DALLAS -- Ten years after leaving the Dallas Stars organization, Bob Gainey returned Wednesday and was formally introduced as the team’s new Senior Advisor to the Hockey Department.
“It's a good time for me because I have followed the trail of the changes and the progress in the NHL from the administrative view over the past 20 years,” Gainey said during a press conference at American Airlines Center. “We’ve had a number of changes to the CBA, there’s been expansion and big changes a few years ago on how the game is played on the ice with rule changes. I've been able to live and adapt through all of that and take certain parts out of each of them that can apply today.”
The 58-year-old Gainey, who was acting in a similar capacity with the Montreal Canadiens until a couple months ago, said he will be a “consultant without boundaries.” He will offer input on various issues throughout the organization, on both the hockey side and the business side.
“I’ve had many experiences in pro hockey over a long period of time in the NHL,” Gainey said. “My goal would be to use some of those experiences, some of those valuable lessons learned to assist Tom Gaglardi in his ownership position, to assist Jim Lites in his position as president and CEO and to assist Joe Nieuwendyk in his operation of the hockey department in any way possible to bring the Dallas Stars in a better competitive light, better financial light and to rejoin in the sports community in Dallas as an important player.”
Gainey, who won five Stanley Cups as a player with Montreal, was the head coach of the Stars from 1990 to 1996 and general manager from 1992 to 2002. He was the architect of the Stars’ 1999 Stanley Cup championship team. He was GM in Montreal from 2003 to 2010, making the playoffs four of five years and finishing with the best record in the Eastern Conference in 2007-08.
“Bob Gainey is a winner,” said Lites. “We want to win the Stanley Cup. That's our goal, and that’s all we’re thinking about. Having a person of Bob's stature will help us get there.”
As far as Gainey’s exact responsibilities and how everything will work, that is still a work in progress.
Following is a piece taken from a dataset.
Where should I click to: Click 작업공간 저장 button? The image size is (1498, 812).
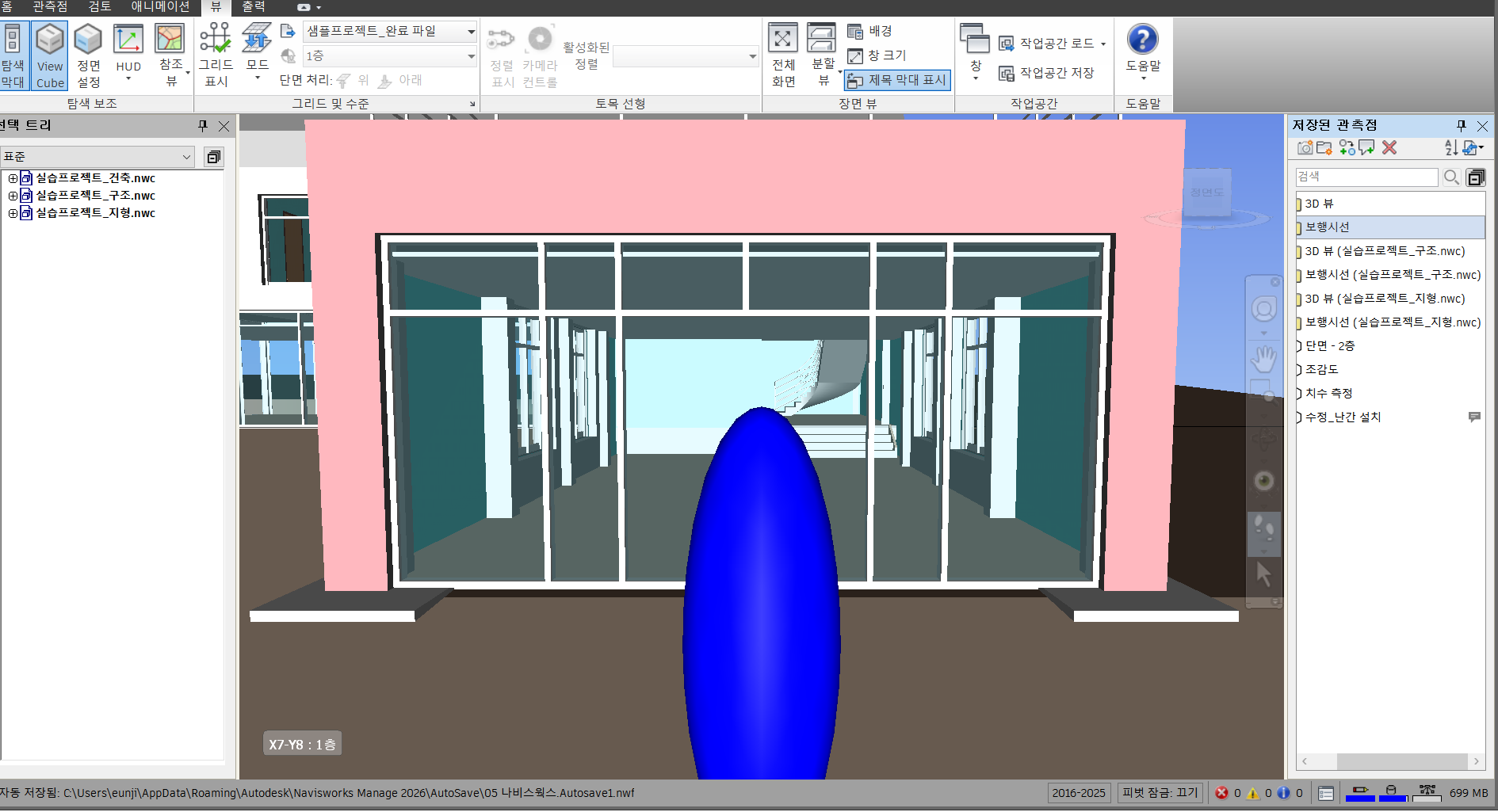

“As we move ahead we’ll continue to define the description of things,” said Nieuwendyk. “Using Bob as a resource, so much history, so much experience, wisdom and insight, I will be able to benefit a lot from those things. We’ll define things as we move along. From my perspective, it’s a tremendous opportunity. I am really looking forward to communicating with Bob on a number of levels with team related issues.”
And it will take some time for Gainey to re-familiarize himself with the organization. He’ll spend time learning the players so he can offer input on that side of things.
“An outside set of eyes can bring a different view. Somebody that is overvalued, I might have a different view of that or somebody that is undervalued, I could have a different view of that,” Gainey said. “I am going to need to see training camp, some of the season and some of the games in Austin to be able to apply my opinion and my analysis to the players that are in the system.”
The hiring of Gainey is another step in the process as the Stars try to move forward Gaglardi, who said turning around a team that has missed the playoffs four years in a row will take time, but that adding someone of Gainey’s caliber on the management side of things is a big boost.
“We want to get better and we need to get better obviously and that's a process, unfortunately,” Gaglardi said. “I wish there were quicker ways to get there, but the only way to do this the right way is with young players and through the draft and developing players. That's what I've learned in my stint as an owner in another league (Western Hockey League) and I don’t think it’s any different in this league. Free agency is one route to get better, but it's wrought with pitfalls. You have to be very smart, and at some level lucky, to benefit that way. And obviously there are trades.
“The best way I know how to get better is to have great management, so it’s exciting for me to have a man of Bob’s experience, status and wisdom express a desire to join our organization. It was a no-brainer for us.”